O QUE FAZER: Transcreva sem nenhuma mudança o trecho da notícia sobre Garotinho e Rosinha que vai de "Mas, muito pelo" a "Maria Amaral Jangutta.".

TEXTO:
>>>
A cada dia que passa a situação de Garotinho e Rosinha se complica ainda mais no processo gerado pela operação Secretus Domus, que apura apura recebimento de propina e direcionamento de licitação do programa Morar Feliz.

Alguns integrantes da Facção Rosa comemoraram nas redes sociais como uma vitória a declaração de impedimento da 1ª Câmara Tribunal de Justiça (TJ) do Estado do Rio de Janeiro (Sveiter) para julgar o recurso do casal.

Mas, muito pelo contrário, a decisão do desembargador Luiz Zveiter, de se declarar suspeito, deixou Garotinho e Rosinha sem uma das suas mais habituais rotas de fuga, a acusação de suspeição de agentes do judiciário que estejam atuando em processos onde lês figuram como réus.

A relatora do caso desembargadora Katia Maria Amaral Jangutta

Para complicar um pouco mais, com nada é tão ruim que não possa piorar, no novo sorteio, o julgamento do recurso foi para a 2ª Câmara Criminal, vista como uma das mais rígidas daquela Corte, e a relatora do caso será a desembargadora Katia Maria Amaral Jangutta.

Preso na terça-feira (3/9), por determinação do juiz casal Glicério de Angiólis Silva, da 2ª Vara Criminal de Campos, sob a acusação do Ministério Público de superfaturamento e de recebimento de propina para beneficiar a Odebrecht nas licitações para construção do programa municipal de habitação “Morar Feliz”, o casal só está em liberdade por conta de uma decisão do desembargador Siro Darlan durante um plantão judiciário.

Ameaça de nova prisão

Diante dos relatos de ameaças de morte que teriam sido recebidas por uma testemunha do processo, O Ministério Público deverá pedir nova prisão dos ex-governadores, sob alegação de ameaças a testemunhas.
<<<
DADOS FORNECIDOS:
>>>
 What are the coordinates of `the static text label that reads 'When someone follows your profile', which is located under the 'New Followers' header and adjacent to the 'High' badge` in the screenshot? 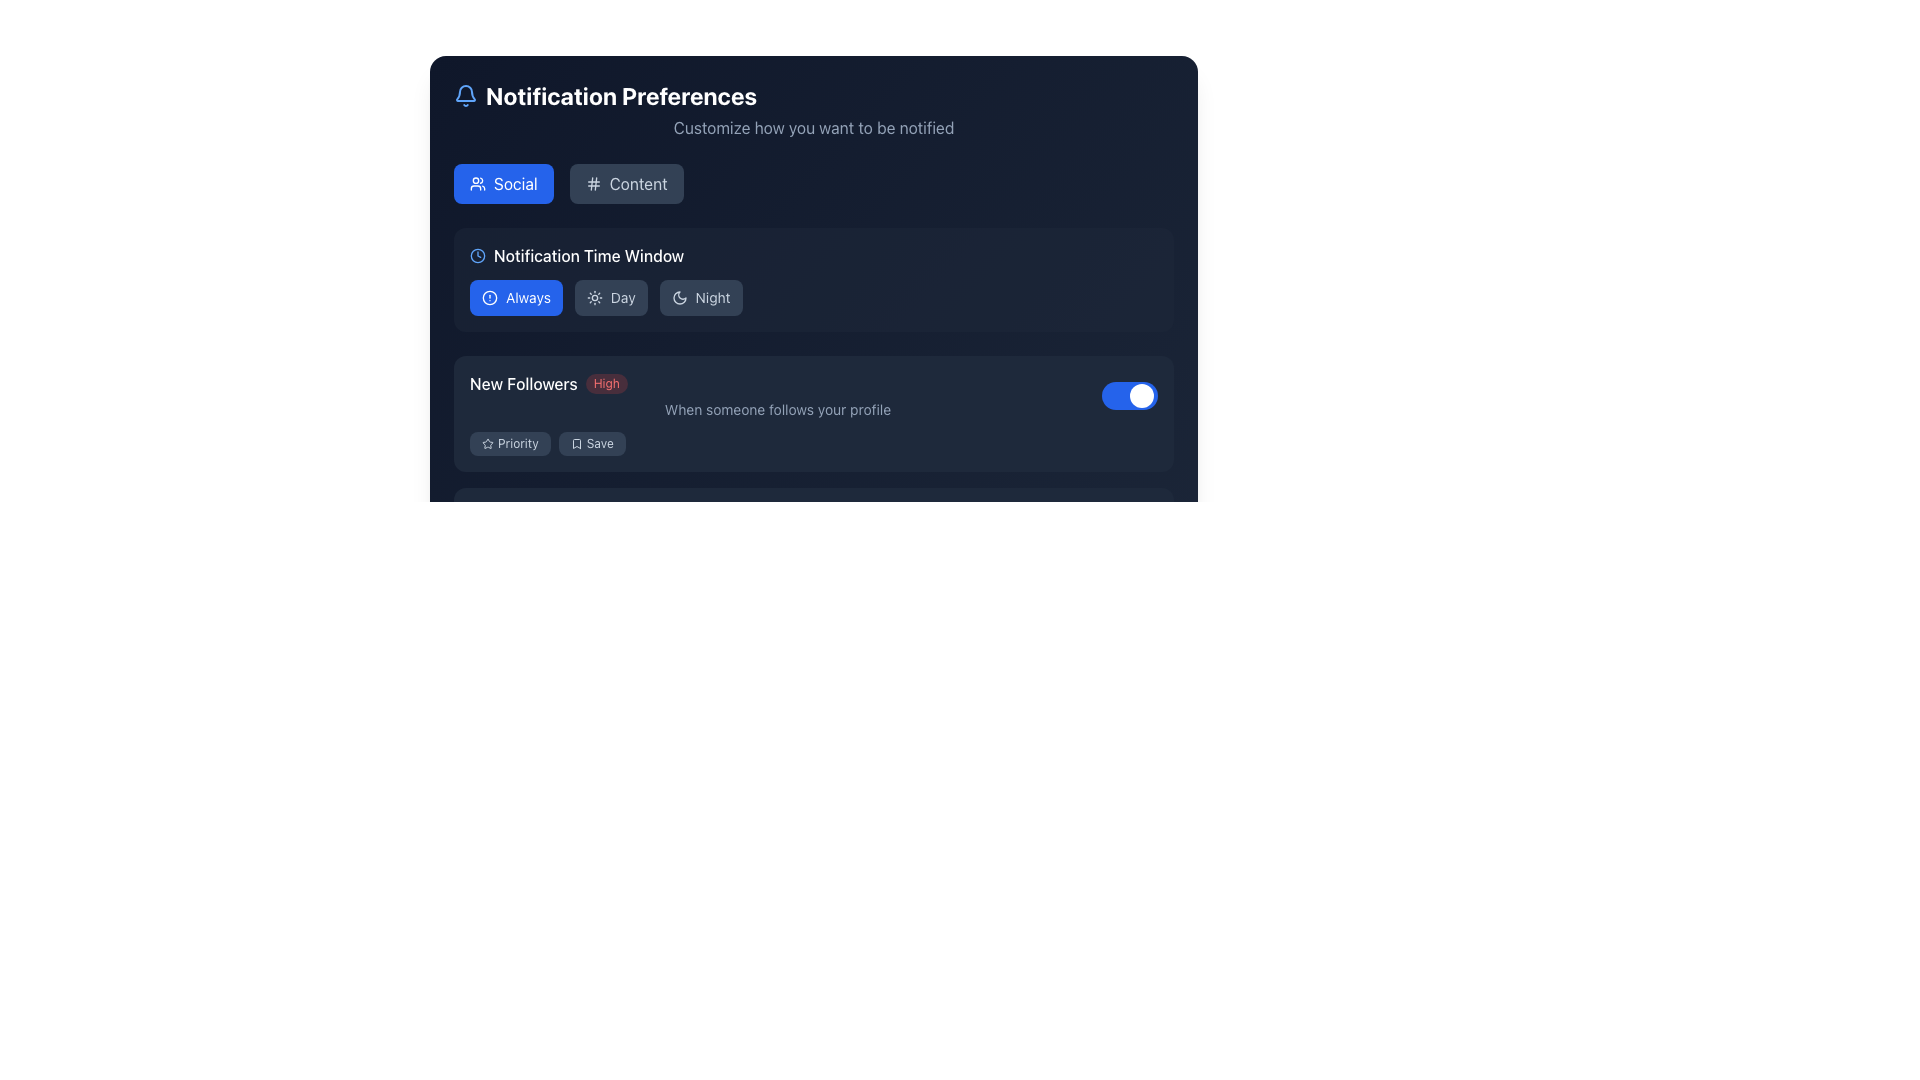 It's located at (776, 408).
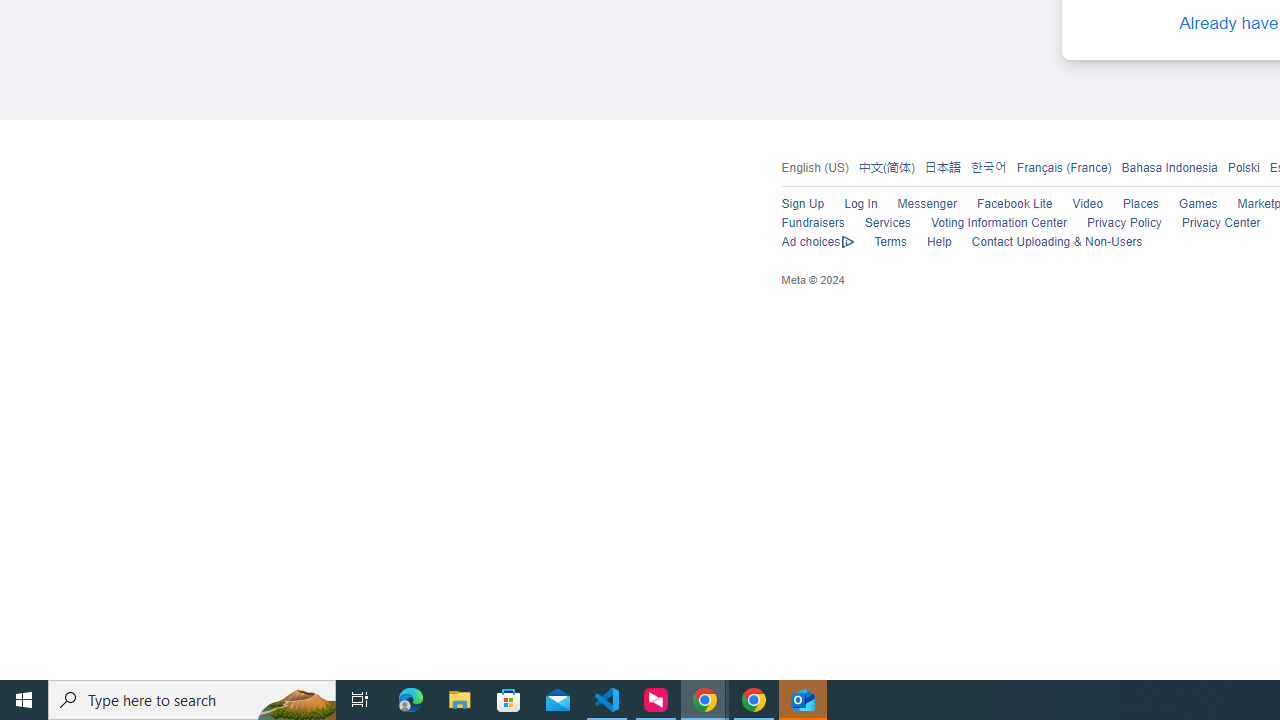  Describe the element at coordinates (1140, 204) in the screenshot. I see `'Places'` at that location.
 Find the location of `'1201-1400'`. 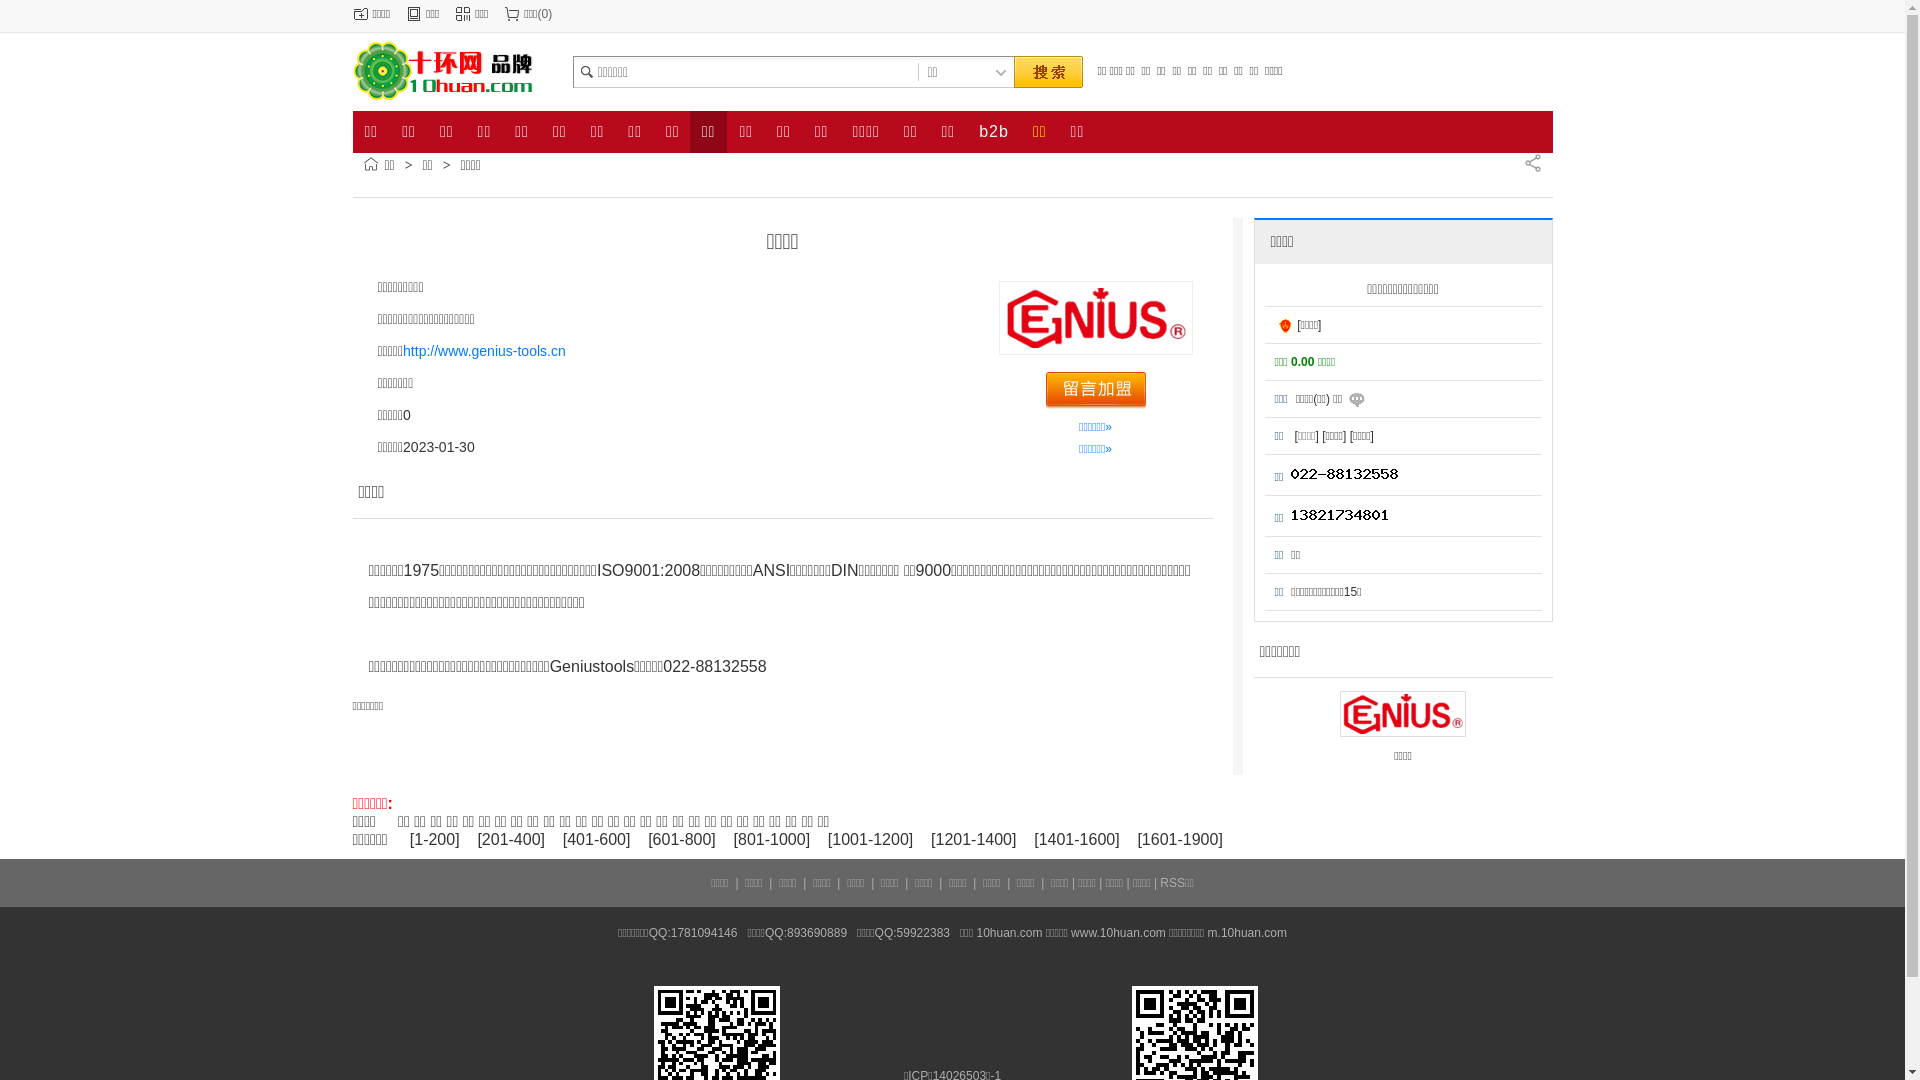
<<<
RESOLUÇÃO DO EXERCÍCIO:
Mas, muito pelo contrário, a decisão do desembargador Luiz Zveiter, de se declarar suspeito, deixou Garotinho e Rosinha sem uma das suas mais habituais rotas de fuga, a acusação de suspeição de agentes do judiciário que estejam atuando em processos onde lês figuram como réus.

A relatora do caso desembargadora Katia Maria Amaral Jangutta

Para complicar um pouco mais, com nada é tão ruim que não possa piorar, no novo sorteio, o julgamento do recurso foi para a 2ª Câmara Criminal, vista como uma das mais rígidas daquela Corte, e a relatora do caso será a desembargadora Katia Maria Amaral Jangutta.